In about a third of patients, there are no symptoms but only a swelling that emerges when standing and after exertion and disappears when lying down.

The most frequent symptom is pain, sometimes continuous and dull and sometimes sharp, especially after coughing, straining and sexual acts.

The pain is often worse at the end of the day and is relieved by assuming the supine position or by retracting the hernia in the abdomen with manual manoeuvres.

If the pain occurs acutely, is not relieved by lying on one’s back, and is associated with the presence of a painful, tense inguinal swelling that cannot be reduced even with manual manoeuvres, the suspicion of hernia stricture must be raised, requiring urgent medical evaluation and possible surgical intervention to avoid serious complications such as intestinal perforation.

In the case of reducible inguinal swelling, the diagnosis is obvious and does not require further investigation with ultrasound or tomography.

These examinations may only be necessary when the typical features of an inguinal hernia, outlined above, are not present to rule out occult hernias or other pathologies.

How is an inguinal hernia treated?

Inguinal hernias that cause symptoms that interfere with the patient’s quality of life must be operated on.

In the case of a hernia without associated symptoms, one may also choose not to operate, especially in patients with other pathologies that make surgery risky.

In women, as it is often difficult to differentiate an inguinal hernia from a crural hernia, it is preferred to indicate surgery even in the absence of symptoms.

This strategy is justified by the fact that crural hernias have a high risk of becoming strangulated and requiring urgent surgery.5

Inguinal hernia repair surgery involves the application of a synthetic mesh to close the wall defect.

The operation can be performed with an inguinal incision under local anaesthesia and without the need for hospitalisation, or laparoscopically under general anaesthesia with three small incisions.

Laparoscopic surgery has the following advantages

  • easier intervention in the presence of a recurring hernia
  • possibility of performing bilateral hernia repair using only three small skin incisions as for unilateral hernias;
  • faster postoperative recovery.

In terms of effectiveness, both traditional and laparoscopic repair are superimposable.

In patients with comorbidities, the technique under local anaesthesia is preferred, because it is less invasive.
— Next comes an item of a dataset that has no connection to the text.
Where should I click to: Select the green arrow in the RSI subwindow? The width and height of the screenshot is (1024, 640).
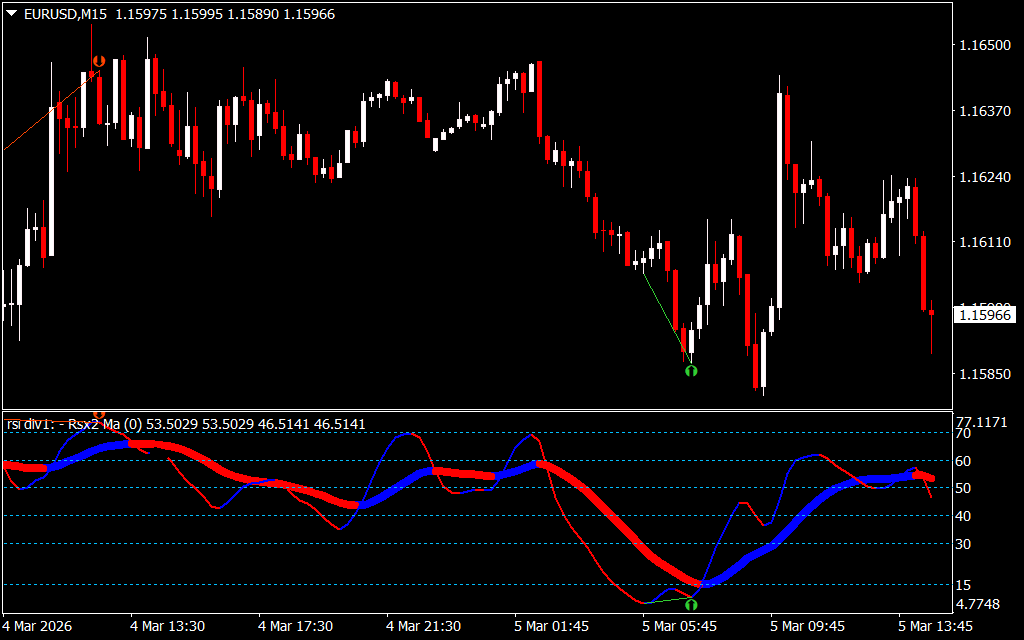point(690,604)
The laparoscopic procedure is more technically complex and requires surgeons with sufficient experience to guarantee optimal results.

Chronic postoperative pain at the surgical site is very frequent, affecting about 1 in 10 patients, and in half of these cases it is also disabling.

The laparoscopic technique does not appear to provide any advantages over the traditional technique in this area.

Inguinal Hernia, Prevention Tips

The use of hernia-containing devices such as belts and special pants is widespread, but there are no studies documenting their effectiveness in reducing symptoms and preventing complications.7

Bibliography

Burcharth J, Pedersen M, Bisgaard T, Pedersen C, Rosenberg J. Nationwide prevalence of groin hernia repair. PLoS One 2013; 8: e54367.

Burcharth J, Pommergaard HC, Rosenberg J. The inheritance of groin hernia: a systematic review. Hernia 2013;17:183-9.

de Goede B, Timmermans L, van Kempen BJ, van Rooij FJ, Kazemier G, Lange JF, Hofman A, Jeekel J. Risk factors for inguinal hernia in middle-aged and elderly men: results from the Rotterdam Study. Surgery. 2015;157:540-6.

Ruhl CE, Everhart JE. Risk factors for inguinal hernia among adults in the US population. Am J Epidemiol 2007; 165:1154-61.

Fitzgibbons RJ Jr, Forse RA Clinical practice. Groin hernias in adults. N Engl J Med. 2015;372:756-63.

Simons MP, Aufenacker T, Bay-Nielsen M, Bouillot JL, Campanelli G, Conze J, de Lange D, Fortelny R, Heikkinen T, Kingsnorth A, Kukleta J, Morales-Conde S, Nordin P, Schumpelick V, Smedberg S, Smietanski M, Weber G, Miserez M. European Hernia Society guidelines on the treatment of inguinal hernia in adult patients. Hernia 2009;13:343-403.

Whitaker J, Akritidis G, Baker D. Who’s trusting in a truss?. Hernia. 2014;18:147-8.